**Task input**.
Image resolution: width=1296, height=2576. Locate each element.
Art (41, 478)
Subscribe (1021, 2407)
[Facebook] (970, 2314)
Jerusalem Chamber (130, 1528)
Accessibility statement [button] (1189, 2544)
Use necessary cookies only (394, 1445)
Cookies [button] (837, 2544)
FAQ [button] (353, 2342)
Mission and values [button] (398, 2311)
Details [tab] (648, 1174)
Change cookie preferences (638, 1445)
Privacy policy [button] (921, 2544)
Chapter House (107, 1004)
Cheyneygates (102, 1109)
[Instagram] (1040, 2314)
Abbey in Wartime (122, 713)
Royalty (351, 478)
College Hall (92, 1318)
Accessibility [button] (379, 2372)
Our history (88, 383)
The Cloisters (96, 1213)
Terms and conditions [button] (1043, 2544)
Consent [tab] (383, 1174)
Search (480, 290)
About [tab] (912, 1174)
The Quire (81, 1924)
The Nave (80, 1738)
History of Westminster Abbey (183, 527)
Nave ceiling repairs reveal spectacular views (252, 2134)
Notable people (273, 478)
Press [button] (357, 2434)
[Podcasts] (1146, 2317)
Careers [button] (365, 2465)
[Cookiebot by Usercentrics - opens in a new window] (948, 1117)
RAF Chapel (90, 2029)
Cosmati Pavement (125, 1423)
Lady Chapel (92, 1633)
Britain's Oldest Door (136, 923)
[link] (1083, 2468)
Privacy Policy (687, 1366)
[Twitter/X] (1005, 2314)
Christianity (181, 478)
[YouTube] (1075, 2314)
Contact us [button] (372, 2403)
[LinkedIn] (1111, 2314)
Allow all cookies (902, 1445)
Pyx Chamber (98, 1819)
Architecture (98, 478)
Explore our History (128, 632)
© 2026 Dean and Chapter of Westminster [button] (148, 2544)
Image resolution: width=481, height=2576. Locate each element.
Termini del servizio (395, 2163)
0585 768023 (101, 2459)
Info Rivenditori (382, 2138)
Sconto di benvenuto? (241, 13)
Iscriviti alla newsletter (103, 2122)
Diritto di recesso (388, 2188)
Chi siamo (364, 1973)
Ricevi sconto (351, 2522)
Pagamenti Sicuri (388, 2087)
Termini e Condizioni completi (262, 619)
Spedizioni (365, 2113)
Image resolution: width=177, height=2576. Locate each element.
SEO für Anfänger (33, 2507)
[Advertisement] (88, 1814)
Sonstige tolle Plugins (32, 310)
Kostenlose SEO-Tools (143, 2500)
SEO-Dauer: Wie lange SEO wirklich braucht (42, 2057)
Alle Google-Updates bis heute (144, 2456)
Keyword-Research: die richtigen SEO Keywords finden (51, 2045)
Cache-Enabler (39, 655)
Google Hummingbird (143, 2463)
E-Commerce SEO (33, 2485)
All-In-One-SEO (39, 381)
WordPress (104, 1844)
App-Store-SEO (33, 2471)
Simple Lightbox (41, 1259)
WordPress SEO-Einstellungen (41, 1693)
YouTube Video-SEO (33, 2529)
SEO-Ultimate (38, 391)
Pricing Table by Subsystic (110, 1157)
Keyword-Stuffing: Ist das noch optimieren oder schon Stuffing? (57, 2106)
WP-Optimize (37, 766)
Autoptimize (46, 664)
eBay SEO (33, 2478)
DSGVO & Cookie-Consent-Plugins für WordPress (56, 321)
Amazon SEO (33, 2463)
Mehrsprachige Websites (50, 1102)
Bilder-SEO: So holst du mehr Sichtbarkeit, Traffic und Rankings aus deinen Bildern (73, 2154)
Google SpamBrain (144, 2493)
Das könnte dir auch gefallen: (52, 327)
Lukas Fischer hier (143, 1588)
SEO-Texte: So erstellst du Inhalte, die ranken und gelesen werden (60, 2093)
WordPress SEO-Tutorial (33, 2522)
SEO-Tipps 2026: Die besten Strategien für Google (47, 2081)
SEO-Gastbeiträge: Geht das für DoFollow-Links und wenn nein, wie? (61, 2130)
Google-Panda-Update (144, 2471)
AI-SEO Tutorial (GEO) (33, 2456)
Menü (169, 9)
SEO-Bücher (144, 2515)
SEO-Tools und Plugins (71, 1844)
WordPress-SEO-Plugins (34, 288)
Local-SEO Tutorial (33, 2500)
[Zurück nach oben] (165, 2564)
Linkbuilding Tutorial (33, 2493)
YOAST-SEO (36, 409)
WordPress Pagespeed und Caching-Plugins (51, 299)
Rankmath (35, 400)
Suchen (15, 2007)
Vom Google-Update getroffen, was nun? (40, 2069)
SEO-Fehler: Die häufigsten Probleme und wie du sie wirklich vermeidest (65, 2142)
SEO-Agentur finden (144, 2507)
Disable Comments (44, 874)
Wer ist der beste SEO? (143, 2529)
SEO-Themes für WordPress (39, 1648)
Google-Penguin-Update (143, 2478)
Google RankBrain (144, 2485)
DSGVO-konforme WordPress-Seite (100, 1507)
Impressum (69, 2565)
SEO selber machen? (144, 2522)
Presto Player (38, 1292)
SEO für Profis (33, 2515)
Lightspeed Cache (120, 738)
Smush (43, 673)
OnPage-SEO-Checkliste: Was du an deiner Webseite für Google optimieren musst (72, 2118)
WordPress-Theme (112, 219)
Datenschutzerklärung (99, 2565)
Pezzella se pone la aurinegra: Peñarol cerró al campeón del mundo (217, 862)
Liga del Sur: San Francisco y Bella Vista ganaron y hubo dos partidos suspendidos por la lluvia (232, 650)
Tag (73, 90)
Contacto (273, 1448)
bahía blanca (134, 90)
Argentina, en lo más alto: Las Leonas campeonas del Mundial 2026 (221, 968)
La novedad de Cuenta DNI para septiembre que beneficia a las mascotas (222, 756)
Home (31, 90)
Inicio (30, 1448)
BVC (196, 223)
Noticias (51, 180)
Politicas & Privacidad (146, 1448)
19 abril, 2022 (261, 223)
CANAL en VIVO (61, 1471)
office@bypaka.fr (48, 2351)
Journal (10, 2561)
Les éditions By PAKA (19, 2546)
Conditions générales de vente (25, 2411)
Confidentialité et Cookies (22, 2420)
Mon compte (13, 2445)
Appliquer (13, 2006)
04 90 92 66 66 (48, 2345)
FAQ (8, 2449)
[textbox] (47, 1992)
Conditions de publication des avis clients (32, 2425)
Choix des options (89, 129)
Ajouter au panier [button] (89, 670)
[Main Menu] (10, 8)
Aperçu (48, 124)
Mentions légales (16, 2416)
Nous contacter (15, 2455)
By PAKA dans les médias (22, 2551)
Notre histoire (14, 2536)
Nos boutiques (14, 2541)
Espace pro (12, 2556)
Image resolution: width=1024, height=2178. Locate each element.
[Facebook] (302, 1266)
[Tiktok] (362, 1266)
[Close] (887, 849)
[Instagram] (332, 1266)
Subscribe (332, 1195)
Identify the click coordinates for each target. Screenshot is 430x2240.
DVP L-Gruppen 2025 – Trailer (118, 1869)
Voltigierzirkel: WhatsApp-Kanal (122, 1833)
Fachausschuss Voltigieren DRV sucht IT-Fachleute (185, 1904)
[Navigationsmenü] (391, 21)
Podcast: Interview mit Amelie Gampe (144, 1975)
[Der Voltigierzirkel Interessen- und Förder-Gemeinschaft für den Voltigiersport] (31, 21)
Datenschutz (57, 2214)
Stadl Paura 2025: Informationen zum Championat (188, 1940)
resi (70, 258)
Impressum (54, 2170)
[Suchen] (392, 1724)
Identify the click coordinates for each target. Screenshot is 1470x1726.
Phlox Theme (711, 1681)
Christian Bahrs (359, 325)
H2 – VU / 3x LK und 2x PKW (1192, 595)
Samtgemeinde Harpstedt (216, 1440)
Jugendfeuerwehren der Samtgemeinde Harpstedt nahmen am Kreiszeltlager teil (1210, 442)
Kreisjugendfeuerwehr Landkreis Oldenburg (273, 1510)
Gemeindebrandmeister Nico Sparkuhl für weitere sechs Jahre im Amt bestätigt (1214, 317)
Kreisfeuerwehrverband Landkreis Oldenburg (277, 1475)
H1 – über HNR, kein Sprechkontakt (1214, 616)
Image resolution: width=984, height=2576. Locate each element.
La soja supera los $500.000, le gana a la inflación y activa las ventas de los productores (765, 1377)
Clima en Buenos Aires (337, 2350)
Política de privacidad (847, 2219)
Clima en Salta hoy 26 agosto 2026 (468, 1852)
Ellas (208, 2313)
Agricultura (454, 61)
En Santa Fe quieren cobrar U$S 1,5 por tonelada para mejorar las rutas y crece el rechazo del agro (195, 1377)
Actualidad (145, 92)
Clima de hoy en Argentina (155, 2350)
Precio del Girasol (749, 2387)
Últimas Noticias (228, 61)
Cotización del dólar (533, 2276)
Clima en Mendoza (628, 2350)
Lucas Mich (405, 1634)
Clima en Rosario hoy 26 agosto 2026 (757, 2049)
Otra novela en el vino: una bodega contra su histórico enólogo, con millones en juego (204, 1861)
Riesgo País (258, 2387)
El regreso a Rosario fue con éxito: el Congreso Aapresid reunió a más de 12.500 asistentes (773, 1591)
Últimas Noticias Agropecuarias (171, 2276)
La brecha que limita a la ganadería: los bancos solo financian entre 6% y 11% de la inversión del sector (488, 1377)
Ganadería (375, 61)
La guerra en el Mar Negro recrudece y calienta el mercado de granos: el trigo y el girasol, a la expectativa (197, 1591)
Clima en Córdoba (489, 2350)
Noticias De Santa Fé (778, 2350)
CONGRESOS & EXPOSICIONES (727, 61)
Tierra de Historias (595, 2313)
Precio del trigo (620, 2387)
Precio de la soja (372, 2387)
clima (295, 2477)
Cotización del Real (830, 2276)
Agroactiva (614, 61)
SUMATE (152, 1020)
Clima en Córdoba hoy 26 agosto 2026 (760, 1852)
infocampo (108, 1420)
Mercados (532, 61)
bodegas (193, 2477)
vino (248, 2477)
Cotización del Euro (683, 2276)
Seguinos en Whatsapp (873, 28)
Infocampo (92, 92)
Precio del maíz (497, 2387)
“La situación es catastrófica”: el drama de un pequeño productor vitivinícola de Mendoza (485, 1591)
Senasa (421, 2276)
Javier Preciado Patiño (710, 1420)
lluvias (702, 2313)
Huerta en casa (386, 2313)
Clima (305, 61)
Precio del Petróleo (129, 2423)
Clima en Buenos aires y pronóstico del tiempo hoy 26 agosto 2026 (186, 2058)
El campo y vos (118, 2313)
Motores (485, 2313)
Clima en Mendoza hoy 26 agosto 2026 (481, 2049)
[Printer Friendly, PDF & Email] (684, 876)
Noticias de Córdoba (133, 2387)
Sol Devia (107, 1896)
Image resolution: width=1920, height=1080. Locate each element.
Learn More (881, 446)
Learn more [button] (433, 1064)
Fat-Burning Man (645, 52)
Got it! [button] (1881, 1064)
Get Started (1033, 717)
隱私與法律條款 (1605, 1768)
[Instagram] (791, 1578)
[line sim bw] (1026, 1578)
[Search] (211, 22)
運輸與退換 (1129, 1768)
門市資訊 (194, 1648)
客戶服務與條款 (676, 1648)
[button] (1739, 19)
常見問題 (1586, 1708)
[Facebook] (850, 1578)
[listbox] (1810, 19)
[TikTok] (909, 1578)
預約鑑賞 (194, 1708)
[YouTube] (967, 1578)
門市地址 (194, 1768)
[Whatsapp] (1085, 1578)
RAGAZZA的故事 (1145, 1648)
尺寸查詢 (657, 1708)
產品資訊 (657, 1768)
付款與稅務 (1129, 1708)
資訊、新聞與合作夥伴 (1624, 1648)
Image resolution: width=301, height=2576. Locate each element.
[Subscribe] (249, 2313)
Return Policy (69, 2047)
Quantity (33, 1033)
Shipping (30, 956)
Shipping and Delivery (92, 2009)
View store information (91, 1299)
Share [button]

**Activity**. Your task for the entries above: copy exactly the span starting with the line with "Cookies [button] (837, 2544)" and going on through the line with "[Instagram] (1040, 2314)", both lines included, and nothing else.

**The answer**.
Cookies [button] (837, 2544)
FAQ [button] (353, 2342)
Mission and values [button] (398, 2311)
Details [tab] (648, 1174)
Change cookie preferences (638, 1445)
Privacy policy [button] (921, 2544)
Chapter House (107, 1004)
Cheyneygates (102, 1109)
[Instagram] (1040, 2314)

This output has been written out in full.